My most profound class was one I took near the end of my senior year on the philosophy of 13th-century theologian Thomas Aquinas. Taught by Professor Frederick Strothmann, it was a very small class of somewhat dissimilar people. We all read from a two-volume translation of Aquinas’s Summa Theologica, and we all wrote term papers; but our classroom discussions were the most thought-provoking aspect. These exchanges took on an intensity of inquiry that has remained a part of me all of my life, opening my mind to different ways of approaching moral questions.
World War II had just ended. The campus was full of returning veterans who had lived through war experiences that were beyond their capacity or desire to describe. We were very patriotic, with a great sense of purpose. Arriving at the age of official adulthood, we were preparing to take our place in the life of our country.

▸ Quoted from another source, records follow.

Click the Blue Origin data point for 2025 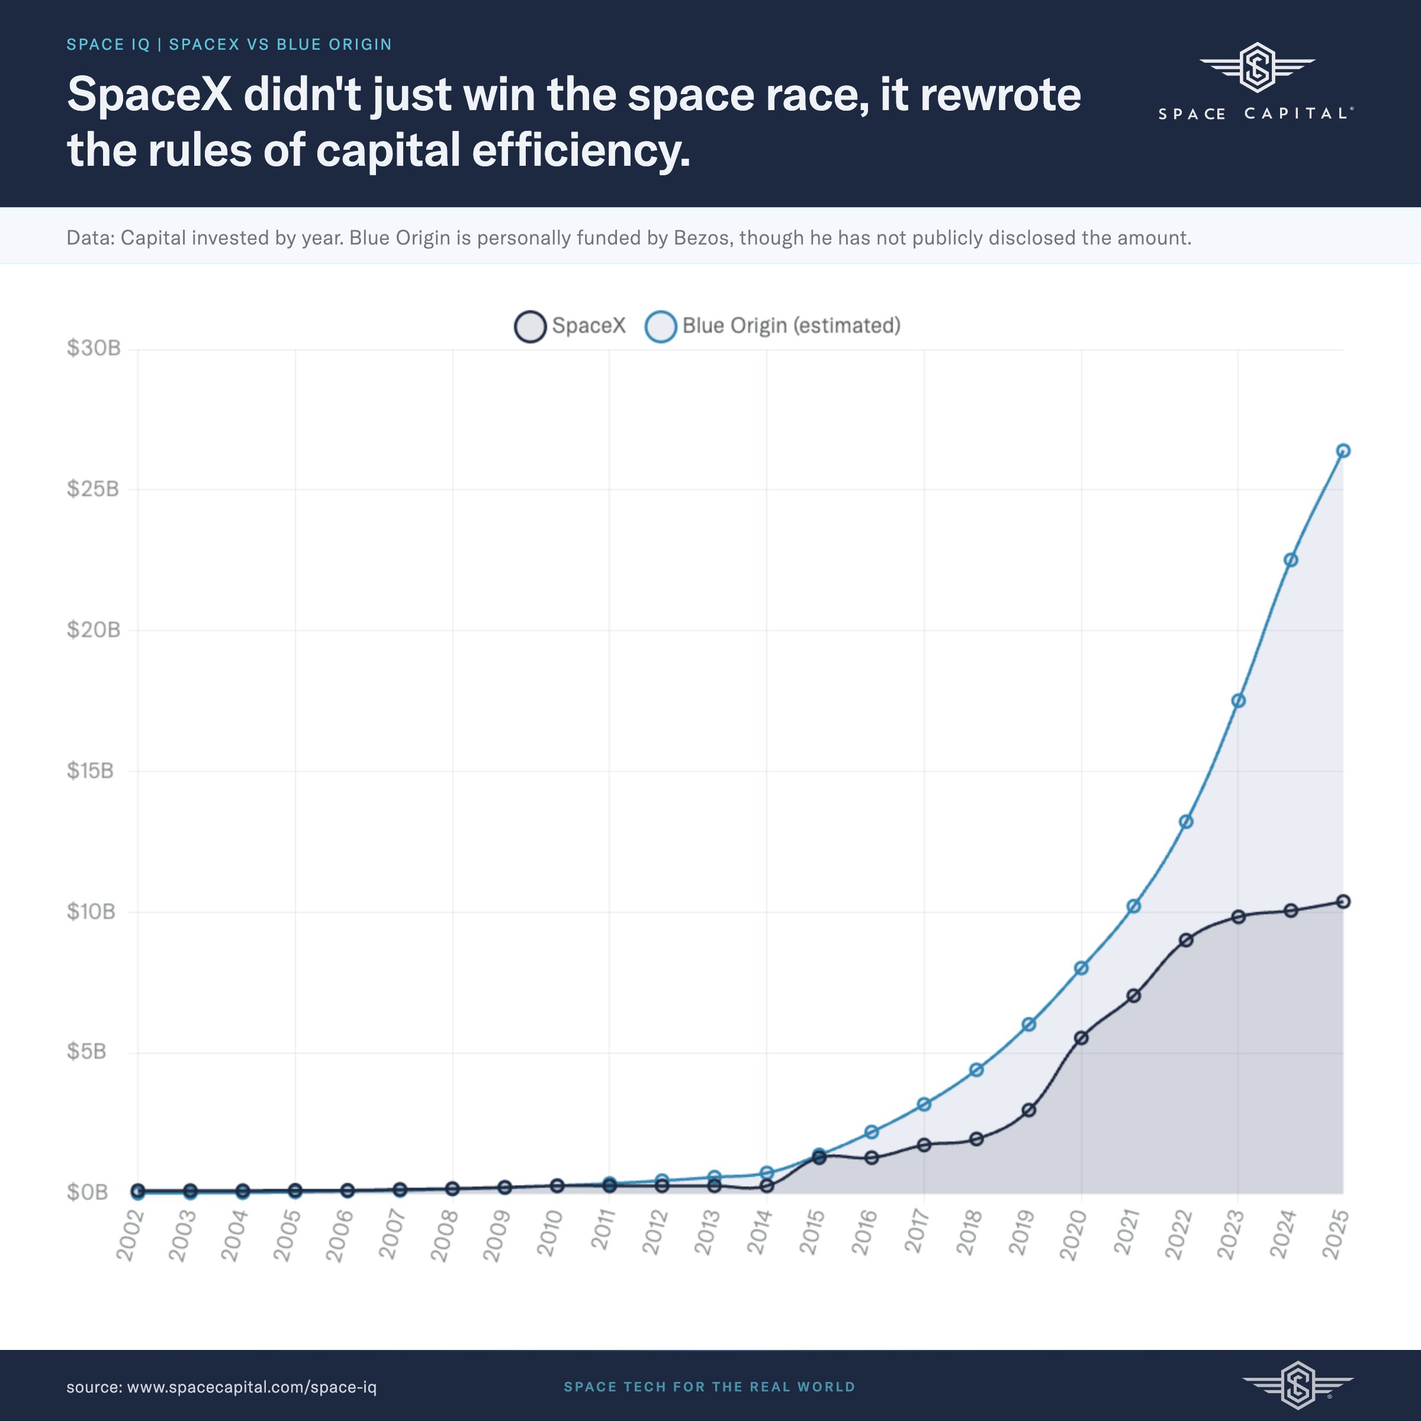click(x=1342, y=451)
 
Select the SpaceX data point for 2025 click(x=1342, y=902)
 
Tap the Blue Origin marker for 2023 click(x=1238, y=701)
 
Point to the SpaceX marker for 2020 click(x=1081, y=1038)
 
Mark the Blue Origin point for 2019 click(x=1029, y=1024)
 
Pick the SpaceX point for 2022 click(x=1185, y=940)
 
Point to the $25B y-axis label click(x=93, y=489)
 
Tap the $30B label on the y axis click(x=94, y=348)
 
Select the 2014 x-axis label click(x=760, y=1235)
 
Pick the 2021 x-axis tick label click(x=1127, y=1235)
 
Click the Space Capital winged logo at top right click(x=1256, y=67)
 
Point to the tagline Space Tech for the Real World click(x=710, y=1387)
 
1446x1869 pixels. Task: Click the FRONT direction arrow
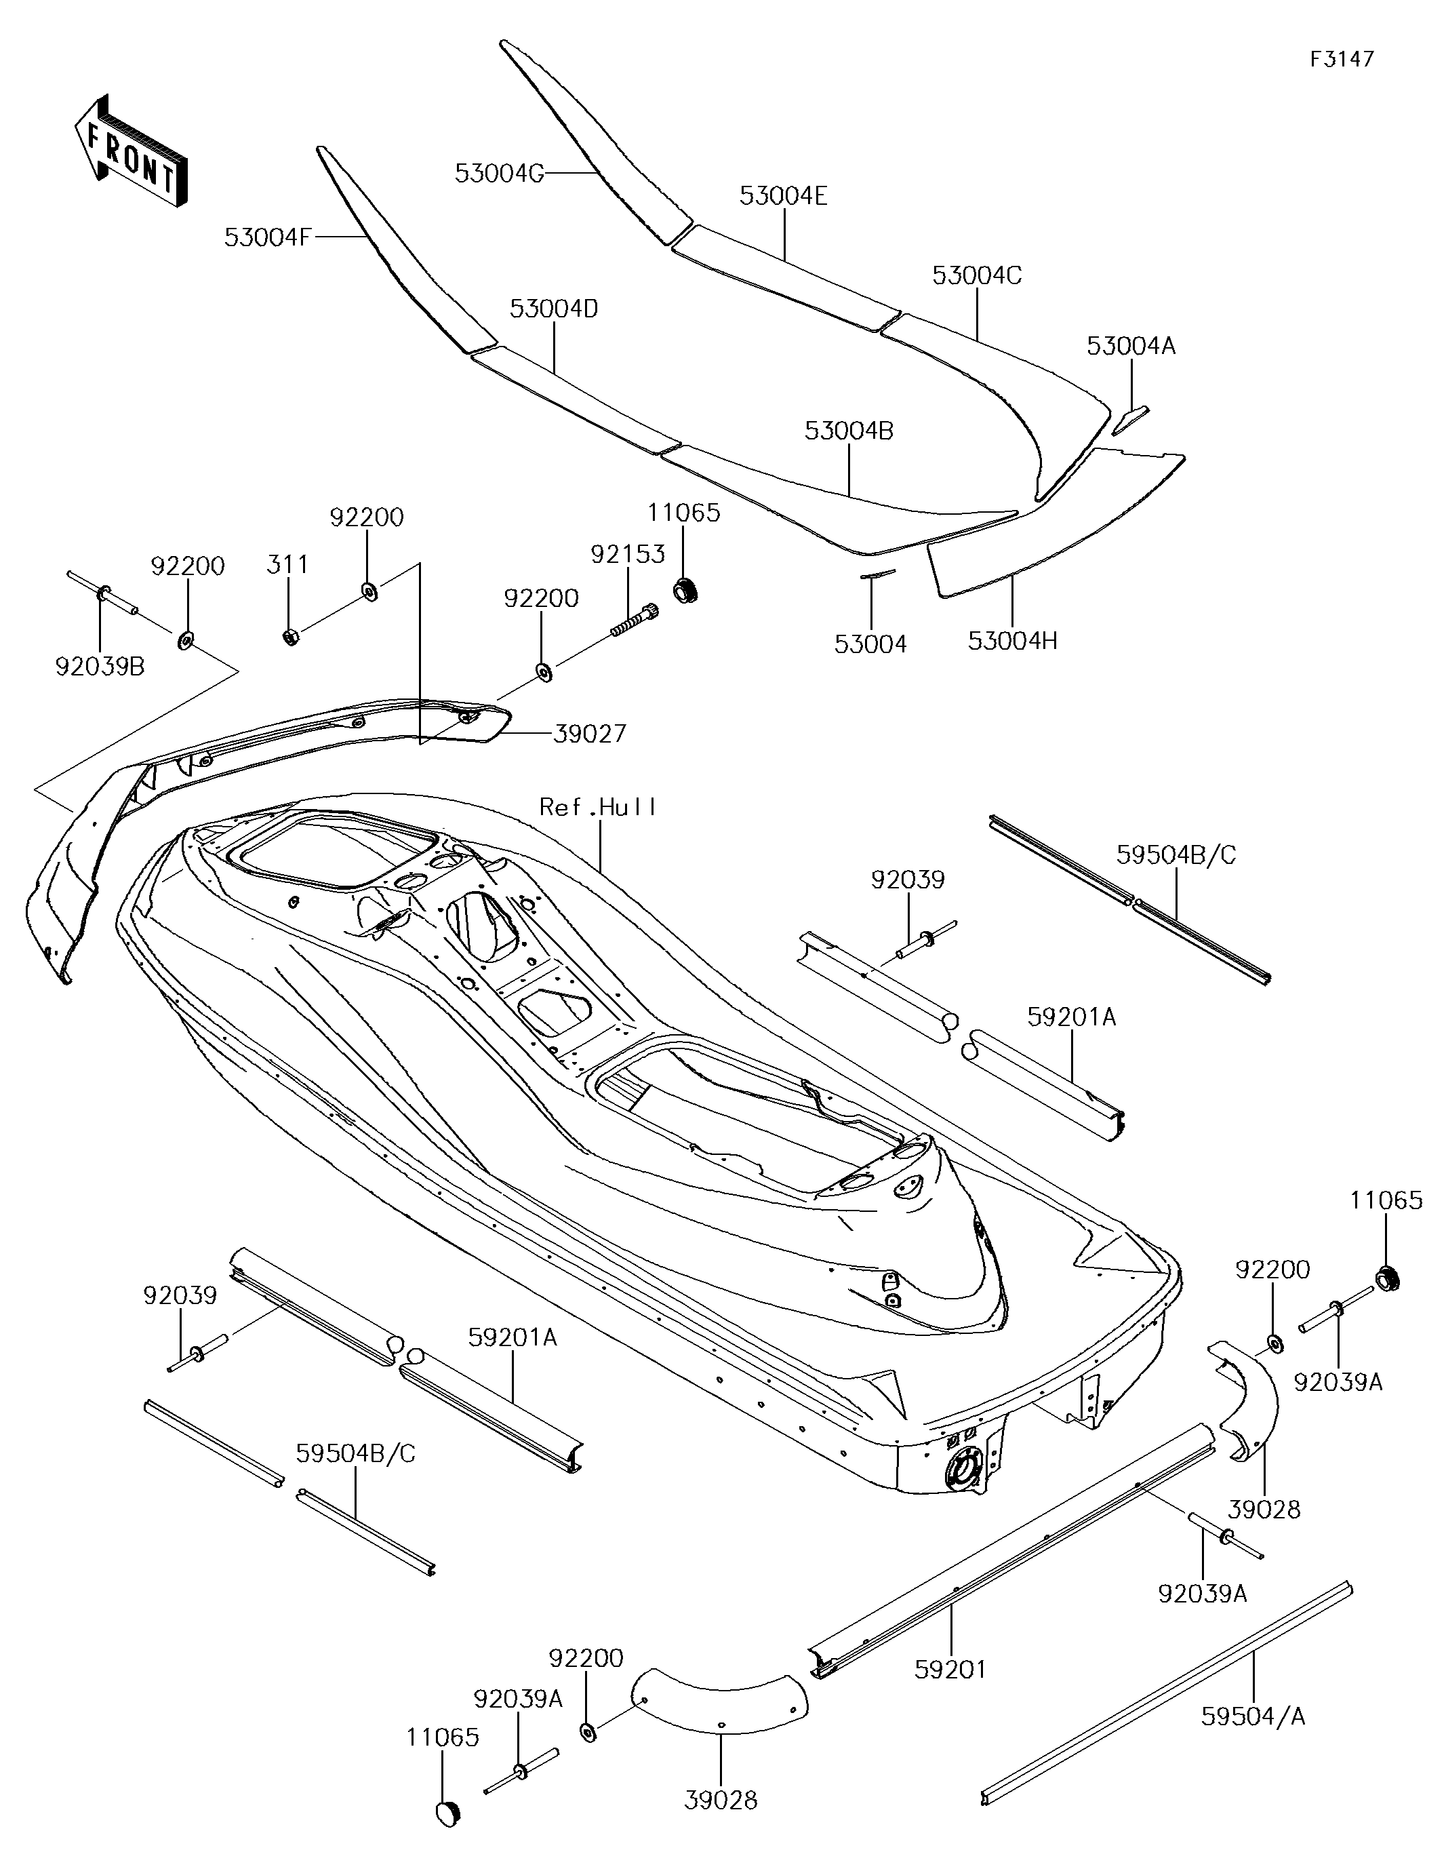[131, 151]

The course focused on a topic that seems far removed from medieval theology: the legitimacy and duties of the upcoming international military tribunals. The tribunal most important to Professor Strothmann was the one known today as the Nuremberg judgments. We talked about the ramifications and the legal precedents that might be set, then used the writings of Aquinas to examine the moral and ethical reasons for the various possibilities. Eventually the discussions moved into the problems of punishments after judgments—in war, in peace and in private life.
This was an upper-division and graduate course, and most of us had our own ideas, which we freely expressed. In doing so, I began to realize how much I was influenced by my own spiritual beliefs and my past. Afterward, Professor Strothmann told us about how he left his native Germany because he couldn’t reconcile his own beliefs with those of his government. We talked a great deal about what it means, in philosophical terms, to be human and to have human rights, and we studied what Aquinas considered to be human actions and human reactions to life’s challenges. My most important realization was the extent to which my own judgments were smug and narrow because of my lack of experience.
Professor Strothmann’s course changed my thinking and my self-image. We didn’t answer all the questions, but we learned to ask questions—and, most of all, to question ourselves.